Please return all lines in the listing holding the word "will".

==*==

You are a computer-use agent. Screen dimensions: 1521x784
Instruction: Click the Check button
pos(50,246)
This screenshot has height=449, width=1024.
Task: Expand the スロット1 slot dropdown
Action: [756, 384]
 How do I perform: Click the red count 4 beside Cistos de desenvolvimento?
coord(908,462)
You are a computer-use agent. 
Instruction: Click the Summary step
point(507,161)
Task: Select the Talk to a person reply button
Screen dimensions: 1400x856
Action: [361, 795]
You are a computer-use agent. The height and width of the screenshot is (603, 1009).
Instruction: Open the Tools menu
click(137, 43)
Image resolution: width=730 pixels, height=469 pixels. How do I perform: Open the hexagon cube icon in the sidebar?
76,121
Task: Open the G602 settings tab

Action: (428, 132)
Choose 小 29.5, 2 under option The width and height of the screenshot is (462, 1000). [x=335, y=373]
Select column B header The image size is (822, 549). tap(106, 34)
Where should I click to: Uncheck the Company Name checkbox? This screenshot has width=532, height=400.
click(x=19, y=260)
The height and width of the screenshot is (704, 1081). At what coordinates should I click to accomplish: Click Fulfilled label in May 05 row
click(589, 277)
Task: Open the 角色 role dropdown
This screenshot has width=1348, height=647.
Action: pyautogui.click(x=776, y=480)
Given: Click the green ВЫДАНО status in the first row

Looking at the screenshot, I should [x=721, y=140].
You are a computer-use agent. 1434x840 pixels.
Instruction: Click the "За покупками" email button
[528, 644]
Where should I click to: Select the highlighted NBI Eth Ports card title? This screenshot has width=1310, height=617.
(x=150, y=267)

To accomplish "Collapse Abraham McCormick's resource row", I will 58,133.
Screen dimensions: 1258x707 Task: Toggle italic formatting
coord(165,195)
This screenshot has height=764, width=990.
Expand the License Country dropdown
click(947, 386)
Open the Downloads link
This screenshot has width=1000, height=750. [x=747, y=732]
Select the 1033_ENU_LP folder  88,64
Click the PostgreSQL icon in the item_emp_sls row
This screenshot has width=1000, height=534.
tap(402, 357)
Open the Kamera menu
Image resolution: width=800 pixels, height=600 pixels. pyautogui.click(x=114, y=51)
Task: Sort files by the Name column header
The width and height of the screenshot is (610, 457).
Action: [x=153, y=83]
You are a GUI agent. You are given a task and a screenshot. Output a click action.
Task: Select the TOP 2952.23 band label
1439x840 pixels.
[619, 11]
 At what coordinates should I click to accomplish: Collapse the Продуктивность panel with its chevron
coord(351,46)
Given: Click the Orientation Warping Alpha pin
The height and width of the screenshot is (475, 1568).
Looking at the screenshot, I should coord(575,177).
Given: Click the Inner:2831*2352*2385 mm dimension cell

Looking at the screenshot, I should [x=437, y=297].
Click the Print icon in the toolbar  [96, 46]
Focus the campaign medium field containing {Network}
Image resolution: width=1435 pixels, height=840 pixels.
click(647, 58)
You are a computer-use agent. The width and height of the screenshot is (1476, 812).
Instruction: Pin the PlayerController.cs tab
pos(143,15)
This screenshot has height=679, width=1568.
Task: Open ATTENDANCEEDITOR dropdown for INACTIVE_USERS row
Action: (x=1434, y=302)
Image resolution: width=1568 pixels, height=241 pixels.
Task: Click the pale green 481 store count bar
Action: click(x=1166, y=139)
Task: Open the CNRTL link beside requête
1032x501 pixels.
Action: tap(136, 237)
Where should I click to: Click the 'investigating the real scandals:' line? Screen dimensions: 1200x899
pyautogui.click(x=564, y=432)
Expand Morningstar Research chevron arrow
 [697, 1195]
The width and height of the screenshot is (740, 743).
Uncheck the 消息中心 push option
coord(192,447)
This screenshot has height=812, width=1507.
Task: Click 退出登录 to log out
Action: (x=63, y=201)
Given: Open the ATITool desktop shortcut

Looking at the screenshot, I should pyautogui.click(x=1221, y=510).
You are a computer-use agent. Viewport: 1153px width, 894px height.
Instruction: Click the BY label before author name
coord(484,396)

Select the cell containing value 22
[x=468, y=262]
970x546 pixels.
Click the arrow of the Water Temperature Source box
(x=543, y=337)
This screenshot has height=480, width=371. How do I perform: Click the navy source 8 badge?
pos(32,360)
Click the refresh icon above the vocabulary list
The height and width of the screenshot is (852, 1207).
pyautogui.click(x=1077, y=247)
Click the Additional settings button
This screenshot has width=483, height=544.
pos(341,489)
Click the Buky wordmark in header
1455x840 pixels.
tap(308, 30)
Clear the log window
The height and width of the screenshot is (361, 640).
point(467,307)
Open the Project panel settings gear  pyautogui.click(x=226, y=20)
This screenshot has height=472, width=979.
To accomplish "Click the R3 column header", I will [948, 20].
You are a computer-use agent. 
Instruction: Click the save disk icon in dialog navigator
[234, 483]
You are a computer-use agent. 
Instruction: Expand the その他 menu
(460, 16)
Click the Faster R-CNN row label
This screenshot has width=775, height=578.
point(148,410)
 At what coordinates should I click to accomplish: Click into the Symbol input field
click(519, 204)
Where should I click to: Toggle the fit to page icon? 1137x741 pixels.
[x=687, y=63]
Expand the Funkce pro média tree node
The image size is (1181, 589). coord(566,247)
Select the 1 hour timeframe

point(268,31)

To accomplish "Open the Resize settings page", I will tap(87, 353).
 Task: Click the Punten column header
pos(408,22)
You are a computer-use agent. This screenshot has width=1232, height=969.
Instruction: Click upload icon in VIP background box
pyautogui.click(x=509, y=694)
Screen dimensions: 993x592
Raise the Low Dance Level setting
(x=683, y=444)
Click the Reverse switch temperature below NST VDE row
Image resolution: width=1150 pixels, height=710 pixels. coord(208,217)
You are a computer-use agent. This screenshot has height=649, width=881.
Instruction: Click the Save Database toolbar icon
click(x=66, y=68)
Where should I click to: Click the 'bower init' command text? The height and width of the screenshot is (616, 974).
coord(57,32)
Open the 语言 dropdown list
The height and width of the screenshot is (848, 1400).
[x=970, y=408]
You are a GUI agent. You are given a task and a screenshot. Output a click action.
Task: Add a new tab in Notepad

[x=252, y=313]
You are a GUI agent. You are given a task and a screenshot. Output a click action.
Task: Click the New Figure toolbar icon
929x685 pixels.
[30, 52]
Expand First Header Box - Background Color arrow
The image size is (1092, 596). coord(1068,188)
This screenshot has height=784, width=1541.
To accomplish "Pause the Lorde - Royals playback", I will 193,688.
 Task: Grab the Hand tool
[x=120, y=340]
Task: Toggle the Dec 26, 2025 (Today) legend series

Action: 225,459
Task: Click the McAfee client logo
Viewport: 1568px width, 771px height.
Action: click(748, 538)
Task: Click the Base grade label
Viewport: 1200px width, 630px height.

==*==

■ REPLY
To accomplish "Collapse Abraham McCormick's resource row", I will 58,133.
To accomplish "Click the R3 column header", I will [948, 20].
To accomplish "Open the Resize settings page", I will tap(87, 353).
To accomplish "Pause the Lorde - Royals playback", I will 193,688.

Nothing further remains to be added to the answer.